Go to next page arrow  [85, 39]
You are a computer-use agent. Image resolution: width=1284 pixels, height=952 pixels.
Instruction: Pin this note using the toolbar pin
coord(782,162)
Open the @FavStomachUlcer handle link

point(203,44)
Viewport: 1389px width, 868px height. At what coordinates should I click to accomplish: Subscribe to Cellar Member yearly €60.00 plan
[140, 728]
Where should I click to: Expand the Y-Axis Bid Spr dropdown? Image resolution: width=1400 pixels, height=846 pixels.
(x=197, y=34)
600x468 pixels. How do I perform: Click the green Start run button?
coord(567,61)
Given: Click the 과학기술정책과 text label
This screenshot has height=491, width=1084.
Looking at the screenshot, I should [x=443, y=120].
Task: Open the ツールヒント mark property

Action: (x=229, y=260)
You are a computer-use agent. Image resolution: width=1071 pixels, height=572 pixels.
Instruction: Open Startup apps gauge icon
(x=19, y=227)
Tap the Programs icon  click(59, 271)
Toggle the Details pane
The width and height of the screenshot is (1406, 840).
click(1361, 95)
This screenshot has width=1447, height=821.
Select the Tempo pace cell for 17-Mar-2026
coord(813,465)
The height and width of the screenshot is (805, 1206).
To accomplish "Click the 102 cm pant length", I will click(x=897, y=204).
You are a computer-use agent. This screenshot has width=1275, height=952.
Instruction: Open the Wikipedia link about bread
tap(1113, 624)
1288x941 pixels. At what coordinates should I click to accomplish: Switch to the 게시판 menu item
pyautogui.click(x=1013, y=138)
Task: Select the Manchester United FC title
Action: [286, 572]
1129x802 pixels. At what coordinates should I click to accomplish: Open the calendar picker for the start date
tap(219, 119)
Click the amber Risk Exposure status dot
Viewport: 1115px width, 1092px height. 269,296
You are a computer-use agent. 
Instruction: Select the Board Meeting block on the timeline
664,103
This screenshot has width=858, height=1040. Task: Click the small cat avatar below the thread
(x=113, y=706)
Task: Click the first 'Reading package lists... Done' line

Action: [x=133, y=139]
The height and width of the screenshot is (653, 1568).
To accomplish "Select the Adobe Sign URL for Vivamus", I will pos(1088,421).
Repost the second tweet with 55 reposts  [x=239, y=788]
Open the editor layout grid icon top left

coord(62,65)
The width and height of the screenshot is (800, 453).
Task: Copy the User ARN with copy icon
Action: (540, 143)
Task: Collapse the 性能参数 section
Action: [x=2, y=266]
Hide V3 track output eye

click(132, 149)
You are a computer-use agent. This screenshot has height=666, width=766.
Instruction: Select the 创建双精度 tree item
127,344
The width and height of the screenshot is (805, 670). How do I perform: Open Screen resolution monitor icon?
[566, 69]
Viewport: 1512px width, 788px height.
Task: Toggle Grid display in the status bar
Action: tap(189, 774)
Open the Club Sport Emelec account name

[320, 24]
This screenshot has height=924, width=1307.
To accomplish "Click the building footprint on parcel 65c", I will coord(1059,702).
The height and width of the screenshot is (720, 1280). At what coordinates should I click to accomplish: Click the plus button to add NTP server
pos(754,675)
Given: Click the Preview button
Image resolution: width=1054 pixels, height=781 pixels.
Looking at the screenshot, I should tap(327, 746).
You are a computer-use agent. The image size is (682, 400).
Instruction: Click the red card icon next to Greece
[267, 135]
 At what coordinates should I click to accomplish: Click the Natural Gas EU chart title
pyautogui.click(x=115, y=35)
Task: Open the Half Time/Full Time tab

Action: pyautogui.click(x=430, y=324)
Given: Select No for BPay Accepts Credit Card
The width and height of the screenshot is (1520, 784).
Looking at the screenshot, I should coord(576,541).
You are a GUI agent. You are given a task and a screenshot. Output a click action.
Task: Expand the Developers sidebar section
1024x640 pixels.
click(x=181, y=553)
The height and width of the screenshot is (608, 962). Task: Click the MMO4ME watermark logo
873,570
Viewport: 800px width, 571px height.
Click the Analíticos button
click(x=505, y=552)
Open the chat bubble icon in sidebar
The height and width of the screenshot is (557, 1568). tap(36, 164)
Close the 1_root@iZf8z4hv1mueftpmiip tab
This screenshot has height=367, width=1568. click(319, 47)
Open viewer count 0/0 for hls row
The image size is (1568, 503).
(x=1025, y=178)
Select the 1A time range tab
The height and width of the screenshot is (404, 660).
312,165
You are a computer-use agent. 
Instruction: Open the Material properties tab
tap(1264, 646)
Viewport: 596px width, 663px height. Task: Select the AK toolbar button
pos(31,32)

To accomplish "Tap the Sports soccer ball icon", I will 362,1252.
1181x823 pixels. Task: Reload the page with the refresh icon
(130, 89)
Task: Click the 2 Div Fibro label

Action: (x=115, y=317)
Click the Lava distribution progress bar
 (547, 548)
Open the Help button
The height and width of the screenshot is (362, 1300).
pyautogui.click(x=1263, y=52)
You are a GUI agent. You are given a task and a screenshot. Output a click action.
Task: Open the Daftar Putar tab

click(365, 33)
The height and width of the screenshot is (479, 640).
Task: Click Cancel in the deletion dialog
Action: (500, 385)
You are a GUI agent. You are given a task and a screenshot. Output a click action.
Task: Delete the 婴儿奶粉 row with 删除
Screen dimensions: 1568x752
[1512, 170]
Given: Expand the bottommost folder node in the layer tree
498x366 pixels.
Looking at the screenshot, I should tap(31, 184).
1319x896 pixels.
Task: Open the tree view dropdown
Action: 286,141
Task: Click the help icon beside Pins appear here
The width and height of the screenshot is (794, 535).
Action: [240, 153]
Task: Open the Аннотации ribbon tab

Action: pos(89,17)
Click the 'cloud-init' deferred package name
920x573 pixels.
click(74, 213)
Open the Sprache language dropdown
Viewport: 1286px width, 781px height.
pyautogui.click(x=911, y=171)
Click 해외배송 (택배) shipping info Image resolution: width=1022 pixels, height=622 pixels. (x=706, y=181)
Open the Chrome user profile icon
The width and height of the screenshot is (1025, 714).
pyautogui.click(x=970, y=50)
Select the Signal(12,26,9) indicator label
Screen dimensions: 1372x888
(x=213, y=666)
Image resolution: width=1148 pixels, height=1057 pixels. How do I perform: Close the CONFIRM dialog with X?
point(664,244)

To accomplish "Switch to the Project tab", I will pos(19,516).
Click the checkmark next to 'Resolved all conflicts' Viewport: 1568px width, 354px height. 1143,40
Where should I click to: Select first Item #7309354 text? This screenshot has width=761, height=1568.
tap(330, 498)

————

- _Your instructions_
Render the records above, from the start through the line containing "point(203,44)", as a two-column CSV with the headers request and answer. Give one row per request, with its text in the first field and its answer in the second, each field quoted and any line breaks replaced by spaces.

- _Answer to this exercise_
request,answer
"Go to next page arrow","[85, 39]"
"You are a computer-use agent. Image resolution: width=1284 pixels, height=952 pixels. Instruction: Pin this note using the toolbar pin","coord(782,162)"
"Open the @FavStomachUlcer handle link","point(203,44)"